Tak hanya itu, Tri juga meninjau kematian dari cara pandang yang ada dalam masyarakat, erat kaitannya dengan keyakinan dan budaya yang ada dalam masyarakat. Contohnya saja, dalam kebudayaan Jawa pandangan terhadap kematian berhubungan dengan fosmologi atau pengetahuan mereka tentang semesta. Landasan yang mereka gunakan juga banyak tertuang dalam sastra, misalnya saja sastra yang ditulis oleh Ki Ronggo Warsito tentang Wirid Hidayat Jati. “Dia (baca: Ki Ronggo Warsito) melihat unsur-unsur tubuh manusia itu berasal dari alam yaitu berupa api, tanah, air, dan angin. Sehingga, ketika tubuh ini meninggal maka dia akan diupacarakan agar kembali pada unsur-unsurnya,” paparnya.

Sementara itu, kematian jika ditinjau dari segi keyakinan, erat hubungannya dengan agama. Posisi agama disini adalah sebagai harapan akan adanya kehidupan yang kekal setelah terjadinya kematian. “Agama disini memberikan harapan, sebuah janji akan keselamatan dan kehidupan yang abadi dan kehidupan abadi itu adalah kehidupan ketika kematian terjadi,” jelas Tri.

Tri juga menyoroti implikasi dari hal tersebut yang bisa dilihat dari bagaimana jenazah tersebut diperlakukan. “Misalnya saja, kalau muslim kan dipocong dengan beberapa ikatan dan nantinya ikatan tersebut akan dilepas dikuburan. Dan kalau orang Kristen, jenazah itu dirias seperti halnya orang yang sedang menuju ke sebuah pesta atau perjamuan.” ungkapnya.

Kematian dalam Sudut Pandang Sosial-Politik dan Ekonomi

Delta selaku anggota dari Kurator Museum Etnografi dan Pusat Kajian Kematian serta dosen Antropologi Fakultas Ilmu Sosial dan Politik Universitas Airlangga menjelaskan bahwa dimasa sekarang ini, kematian juga bisa dianggap sebagai sesuatu yang menguntungkan. Keuntungan tersebut bisa dilihat dari aspek ekonomi, sosial, dan politik.

Delta memaparkan bahwa secara ekonomi, kematian bisa mendatangkan keuntungan. Keuntungan itu bisa didapat dengan pola pikir bahwa populasi manusia terus bertambah dan manusia pastinya akan mati. Dari banyaknya populasi tersebut, maka lahan yang ada juga akan semakin berkurang. Sehingga, orang-orang akan membuat semacam San Diego Hills. Itulah yang secara ekonomi bisa sangat menguntungkan.
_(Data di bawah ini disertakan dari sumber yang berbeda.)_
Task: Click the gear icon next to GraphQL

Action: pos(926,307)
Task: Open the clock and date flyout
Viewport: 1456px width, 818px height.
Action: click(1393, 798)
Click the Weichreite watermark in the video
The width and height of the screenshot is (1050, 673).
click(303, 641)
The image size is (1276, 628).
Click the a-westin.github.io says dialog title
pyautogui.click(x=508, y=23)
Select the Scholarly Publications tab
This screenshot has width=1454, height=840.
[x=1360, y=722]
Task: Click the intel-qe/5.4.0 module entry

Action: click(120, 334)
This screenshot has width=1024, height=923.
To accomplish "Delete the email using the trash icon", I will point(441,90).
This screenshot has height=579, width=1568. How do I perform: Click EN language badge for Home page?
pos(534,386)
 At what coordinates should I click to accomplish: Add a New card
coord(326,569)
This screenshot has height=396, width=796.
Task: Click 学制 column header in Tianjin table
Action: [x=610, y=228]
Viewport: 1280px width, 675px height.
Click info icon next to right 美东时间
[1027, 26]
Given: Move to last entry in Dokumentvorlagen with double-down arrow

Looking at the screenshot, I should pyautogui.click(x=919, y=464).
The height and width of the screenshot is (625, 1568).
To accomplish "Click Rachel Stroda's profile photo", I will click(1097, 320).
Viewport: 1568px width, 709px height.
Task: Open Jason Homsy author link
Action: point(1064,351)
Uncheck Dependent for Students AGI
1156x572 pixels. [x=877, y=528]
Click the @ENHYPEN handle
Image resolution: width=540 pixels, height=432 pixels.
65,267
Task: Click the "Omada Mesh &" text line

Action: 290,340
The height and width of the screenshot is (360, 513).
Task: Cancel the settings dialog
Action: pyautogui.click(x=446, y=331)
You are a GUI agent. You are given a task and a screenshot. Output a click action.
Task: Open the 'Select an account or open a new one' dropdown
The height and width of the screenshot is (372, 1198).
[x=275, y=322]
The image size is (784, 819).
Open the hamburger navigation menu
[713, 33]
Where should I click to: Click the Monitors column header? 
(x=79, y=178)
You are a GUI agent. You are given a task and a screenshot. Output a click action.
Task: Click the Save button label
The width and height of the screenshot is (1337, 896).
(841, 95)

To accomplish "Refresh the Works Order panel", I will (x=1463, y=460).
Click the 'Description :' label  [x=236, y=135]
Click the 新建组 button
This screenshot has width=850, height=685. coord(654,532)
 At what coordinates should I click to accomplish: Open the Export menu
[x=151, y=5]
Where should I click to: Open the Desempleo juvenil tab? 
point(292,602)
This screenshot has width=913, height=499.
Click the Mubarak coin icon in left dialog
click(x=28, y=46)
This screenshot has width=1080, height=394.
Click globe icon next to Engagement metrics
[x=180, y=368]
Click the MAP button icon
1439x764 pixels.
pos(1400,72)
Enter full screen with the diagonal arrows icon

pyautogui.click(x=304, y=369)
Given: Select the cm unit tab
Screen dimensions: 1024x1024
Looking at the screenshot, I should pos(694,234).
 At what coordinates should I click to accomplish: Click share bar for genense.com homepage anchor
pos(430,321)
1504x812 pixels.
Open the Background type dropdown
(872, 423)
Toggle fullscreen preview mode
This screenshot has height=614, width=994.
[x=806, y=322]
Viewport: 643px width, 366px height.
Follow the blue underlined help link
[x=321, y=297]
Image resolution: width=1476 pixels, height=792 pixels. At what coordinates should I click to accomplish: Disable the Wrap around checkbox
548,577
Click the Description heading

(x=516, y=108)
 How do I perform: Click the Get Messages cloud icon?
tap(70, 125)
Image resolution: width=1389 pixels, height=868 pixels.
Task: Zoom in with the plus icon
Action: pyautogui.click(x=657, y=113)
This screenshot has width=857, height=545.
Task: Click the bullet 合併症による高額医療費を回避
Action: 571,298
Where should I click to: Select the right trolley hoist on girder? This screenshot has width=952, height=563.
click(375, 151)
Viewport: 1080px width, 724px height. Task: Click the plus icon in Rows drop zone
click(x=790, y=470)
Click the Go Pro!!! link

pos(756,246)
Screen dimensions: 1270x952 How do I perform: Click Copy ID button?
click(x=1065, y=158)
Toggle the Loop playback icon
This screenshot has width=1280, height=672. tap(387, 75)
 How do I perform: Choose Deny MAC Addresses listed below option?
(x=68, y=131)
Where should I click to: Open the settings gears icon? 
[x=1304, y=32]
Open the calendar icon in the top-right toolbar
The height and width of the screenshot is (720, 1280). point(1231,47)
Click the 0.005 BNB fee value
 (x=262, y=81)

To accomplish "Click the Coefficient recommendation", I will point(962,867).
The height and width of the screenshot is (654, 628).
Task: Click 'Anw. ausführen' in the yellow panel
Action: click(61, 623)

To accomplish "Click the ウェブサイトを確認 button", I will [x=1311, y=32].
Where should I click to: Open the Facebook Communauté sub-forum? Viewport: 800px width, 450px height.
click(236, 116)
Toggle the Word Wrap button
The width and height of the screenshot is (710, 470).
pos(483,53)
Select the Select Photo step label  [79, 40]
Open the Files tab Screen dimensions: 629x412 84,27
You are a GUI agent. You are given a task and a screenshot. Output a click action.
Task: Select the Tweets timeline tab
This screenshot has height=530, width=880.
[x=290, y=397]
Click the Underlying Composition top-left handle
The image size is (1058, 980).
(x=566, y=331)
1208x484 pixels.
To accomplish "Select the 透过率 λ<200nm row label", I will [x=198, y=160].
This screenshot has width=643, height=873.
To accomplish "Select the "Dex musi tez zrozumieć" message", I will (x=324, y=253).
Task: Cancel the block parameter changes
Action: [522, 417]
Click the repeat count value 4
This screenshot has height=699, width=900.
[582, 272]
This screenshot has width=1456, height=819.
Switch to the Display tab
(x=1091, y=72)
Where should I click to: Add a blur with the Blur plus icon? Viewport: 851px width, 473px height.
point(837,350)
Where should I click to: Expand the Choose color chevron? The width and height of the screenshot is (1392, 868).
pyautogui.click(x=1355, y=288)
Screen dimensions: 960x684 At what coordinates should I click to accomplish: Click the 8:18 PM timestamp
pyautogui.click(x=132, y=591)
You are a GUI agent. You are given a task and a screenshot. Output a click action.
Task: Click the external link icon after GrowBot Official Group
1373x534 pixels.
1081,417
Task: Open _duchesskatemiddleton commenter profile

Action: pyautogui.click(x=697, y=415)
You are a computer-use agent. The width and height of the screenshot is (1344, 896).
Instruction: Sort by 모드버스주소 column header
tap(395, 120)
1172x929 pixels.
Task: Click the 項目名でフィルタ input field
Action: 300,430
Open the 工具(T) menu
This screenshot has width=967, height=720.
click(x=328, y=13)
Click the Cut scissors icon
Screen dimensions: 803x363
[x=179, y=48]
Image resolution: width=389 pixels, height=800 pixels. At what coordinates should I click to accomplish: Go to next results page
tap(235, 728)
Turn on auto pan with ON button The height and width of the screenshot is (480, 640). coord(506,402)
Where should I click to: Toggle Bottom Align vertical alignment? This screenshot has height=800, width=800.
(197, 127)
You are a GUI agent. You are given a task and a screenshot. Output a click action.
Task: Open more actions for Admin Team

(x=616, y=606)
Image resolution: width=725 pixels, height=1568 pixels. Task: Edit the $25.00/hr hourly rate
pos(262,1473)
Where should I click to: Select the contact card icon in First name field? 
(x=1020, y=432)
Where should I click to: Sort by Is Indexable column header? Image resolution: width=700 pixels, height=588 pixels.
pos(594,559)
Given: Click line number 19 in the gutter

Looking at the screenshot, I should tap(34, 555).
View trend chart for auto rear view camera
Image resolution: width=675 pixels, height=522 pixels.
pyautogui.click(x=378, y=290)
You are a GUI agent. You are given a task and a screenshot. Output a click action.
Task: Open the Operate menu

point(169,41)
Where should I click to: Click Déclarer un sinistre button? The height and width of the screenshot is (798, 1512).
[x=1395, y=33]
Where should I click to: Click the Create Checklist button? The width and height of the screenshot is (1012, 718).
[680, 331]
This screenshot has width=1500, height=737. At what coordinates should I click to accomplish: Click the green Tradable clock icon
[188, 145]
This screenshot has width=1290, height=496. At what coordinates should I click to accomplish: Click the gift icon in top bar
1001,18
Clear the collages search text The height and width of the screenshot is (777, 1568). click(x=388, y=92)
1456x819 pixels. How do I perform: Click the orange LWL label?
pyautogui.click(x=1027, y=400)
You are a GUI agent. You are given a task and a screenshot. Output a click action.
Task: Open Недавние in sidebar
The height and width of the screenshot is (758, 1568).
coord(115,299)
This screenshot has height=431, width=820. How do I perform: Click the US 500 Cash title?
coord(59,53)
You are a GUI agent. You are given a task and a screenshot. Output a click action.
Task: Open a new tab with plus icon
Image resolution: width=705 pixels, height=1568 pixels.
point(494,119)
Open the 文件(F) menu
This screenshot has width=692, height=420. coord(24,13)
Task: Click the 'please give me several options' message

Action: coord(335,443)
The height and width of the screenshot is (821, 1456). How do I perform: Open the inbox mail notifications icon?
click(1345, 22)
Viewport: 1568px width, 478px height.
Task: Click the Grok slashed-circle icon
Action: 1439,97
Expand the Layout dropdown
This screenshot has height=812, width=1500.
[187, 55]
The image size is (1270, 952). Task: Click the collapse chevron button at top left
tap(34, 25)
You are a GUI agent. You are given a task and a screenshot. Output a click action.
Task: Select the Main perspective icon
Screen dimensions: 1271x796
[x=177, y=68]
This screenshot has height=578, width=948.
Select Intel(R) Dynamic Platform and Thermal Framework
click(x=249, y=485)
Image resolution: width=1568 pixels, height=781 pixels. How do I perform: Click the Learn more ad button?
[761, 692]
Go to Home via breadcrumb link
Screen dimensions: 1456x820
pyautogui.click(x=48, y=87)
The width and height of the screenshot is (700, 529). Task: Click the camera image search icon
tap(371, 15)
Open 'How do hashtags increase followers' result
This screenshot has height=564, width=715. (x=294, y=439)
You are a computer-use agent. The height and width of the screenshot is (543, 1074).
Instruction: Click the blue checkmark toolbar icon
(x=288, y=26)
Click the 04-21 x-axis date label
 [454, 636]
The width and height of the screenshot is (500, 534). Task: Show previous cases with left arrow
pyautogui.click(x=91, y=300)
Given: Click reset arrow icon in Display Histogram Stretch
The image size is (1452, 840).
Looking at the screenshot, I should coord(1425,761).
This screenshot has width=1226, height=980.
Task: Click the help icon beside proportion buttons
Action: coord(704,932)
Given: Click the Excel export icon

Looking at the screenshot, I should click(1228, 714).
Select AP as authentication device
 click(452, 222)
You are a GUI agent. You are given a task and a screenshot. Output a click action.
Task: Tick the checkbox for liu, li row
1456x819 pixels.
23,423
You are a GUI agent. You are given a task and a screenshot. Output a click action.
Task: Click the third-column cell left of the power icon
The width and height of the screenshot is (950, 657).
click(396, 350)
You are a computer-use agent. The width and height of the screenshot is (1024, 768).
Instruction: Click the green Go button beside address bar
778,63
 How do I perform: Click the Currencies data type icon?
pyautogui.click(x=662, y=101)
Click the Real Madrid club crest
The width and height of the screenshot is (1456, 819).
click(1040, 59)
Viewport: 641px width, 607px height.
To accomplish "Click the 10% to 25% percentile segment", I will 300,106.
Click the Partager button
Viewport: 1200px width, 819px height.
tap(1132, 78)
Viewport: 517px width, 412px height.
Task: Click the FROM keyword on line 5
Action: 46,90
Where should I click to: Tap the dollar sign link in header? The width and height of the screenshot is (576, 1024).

Secara sosial, kaitannya juga dengan politik. Bagaimana kemudian keberadaan seseorang itu bisa memiliki makna dan bagi orang lain itu menguntungkan. “Masa sebelum mati itu masa sosial dan bisa berpotensial untuk jadi tempat masuknya kepentingan politis seperti itu,” ungkapnya.

Kematian Pada Masa Pandemi Covid-19

Tri disini menjelaskan bahwa bagaimana kemudian pandemi Covid-19 ini memunculkan suatu stigma sosial. Hal tersebut bisa dilihat dari warga di beberapa daerah yang menolak untuk melakukan pemakaman jenazah karena takut terkontaminasi virus Covid-19. Hal tersebut juga didukung dengan adanya protokol kesehatan ketat yang mengisolasi jenazah dari relasi sosial.

Tri juga menyoroti implikasi yang terjadi dari hal ini, Salah satunya yaitu ditinjau dari aspek psikologis bahwa orang menjadi tidak bisa untuk melepaskan kedukaan atau ratapan. Hal tersebut kemudian mengakibatkan dukacita yang seharusnya terjadi menjadi kesepian yang menggantung serta menyebabkan kesedihan yang tidak tuntas atau bahkan bisa menimbulkan depresi.